• Brief:
The full set of entries below should be transcribed exactly.

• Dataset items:
--*--
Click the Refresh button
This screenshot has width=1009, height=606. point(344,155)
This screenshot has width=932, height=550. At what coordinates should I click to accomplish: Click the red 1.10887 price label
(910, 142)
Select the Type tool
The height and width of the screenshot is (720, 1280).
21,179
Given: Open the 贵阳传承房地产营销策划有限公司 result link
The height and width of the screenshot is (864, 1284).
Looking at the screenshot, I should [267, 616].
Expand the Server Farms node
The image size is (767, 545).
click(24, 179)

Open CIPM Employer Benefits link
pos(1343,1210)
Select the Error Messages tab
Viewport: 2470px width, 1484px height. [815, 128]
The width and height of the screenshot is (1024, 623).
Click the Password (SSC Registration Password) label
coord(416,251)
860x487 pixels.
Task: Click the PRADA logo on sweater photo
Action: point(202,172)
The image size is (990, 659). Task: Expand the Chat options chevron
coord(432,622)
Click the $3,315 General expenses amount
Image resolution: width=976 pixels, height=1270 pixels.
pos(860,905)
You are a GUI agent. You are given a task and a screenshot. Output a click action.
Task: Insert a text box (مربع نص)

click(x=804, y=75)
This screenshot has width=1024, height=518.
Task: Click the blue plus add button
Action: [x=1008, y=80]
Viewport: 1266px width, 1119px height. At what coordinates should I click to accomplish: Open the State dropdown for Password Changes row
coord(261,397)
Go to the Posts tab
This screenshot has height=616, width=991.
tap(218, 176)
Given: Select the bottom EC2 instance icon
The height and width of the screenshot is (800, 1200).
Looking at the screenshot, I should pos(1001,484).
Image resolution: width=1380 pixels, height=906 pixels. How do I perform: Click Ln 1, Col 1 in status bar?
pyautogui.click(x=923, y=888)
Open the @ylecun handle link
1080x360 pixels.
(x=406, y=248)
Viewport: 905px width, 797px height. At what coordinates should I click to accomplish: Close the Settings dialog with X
--*--
• Answer for this exercise:
Click the Refresh button
This screenshot has width=1009, height=606. point(344,155)
This screenshot has width=932, height=550. At what coordinates should I click to accomplish: Click the red 1.10887 price label
(910, 142)
Select the Type tool
The height and width of the screenshot is (720, 1280).
21,179
Given: Open the 贵阳传承房地产营销策划有限公司 result link
The height and width of the screenshot is (864, 1284).
Looking at the screenshot, I should [267, 616].
Expand the Server Farms node
The image size is (767, 545).
click(24, 179)

Open CIPM Employer Benefits link
pos(1343,1210)
Select the Error Messages tab
Viewport: 2470px width, 1484px height. [815, 128]
The width and height of the screenshot is (1024, 623).
Click the Password (SSC Registration Password) label
coord(416,251)
860x487 pixels.
Task: Click the PRADA logo on sweater photo
Action: point(202,172)
The image size is (990, 659). Task: Expand the Chat options chevron
coord(432,622)
Click the $3,315 General expenses amount
Image resolution: width=976 pixels, height=1270 pixels.
pos(860,905)
You are a GUI agent. You are given a task and a screenshot. Output a click action.
Task: Insert a text box (مربع نص)

click(x=804, y=75)
This screenshot has width=1024, height=518.
Task: Click the blue plus add button
Action: [x=1008, y=80]
Viewport: 1266px width, 1119px height. At what coordinates should I click to accomplish: Open the State dropdown for Password Changes row
coord(261,397)
Go to the Posts tab
This screenshot has height=616, width=991.
tap(218, 176)
Given: Select the bottom EC2 instance icon
The height and width of the screenshot is (800, 1200).
Looking at the screenshot, I should pos(1001,484).
Image resolution: width=1380 pixels, height=906 pixels. How do I perform: Click Ln 1, Col 1 in status bar?
pyautogui.click(x=923, y=888)
Open the @ylecun handle link
1080x360 pixels.
(x=406, y=248)
Viewport: 905px width, 797px height. At what coordinates should I click to accomplish: Close the Settings dialog with X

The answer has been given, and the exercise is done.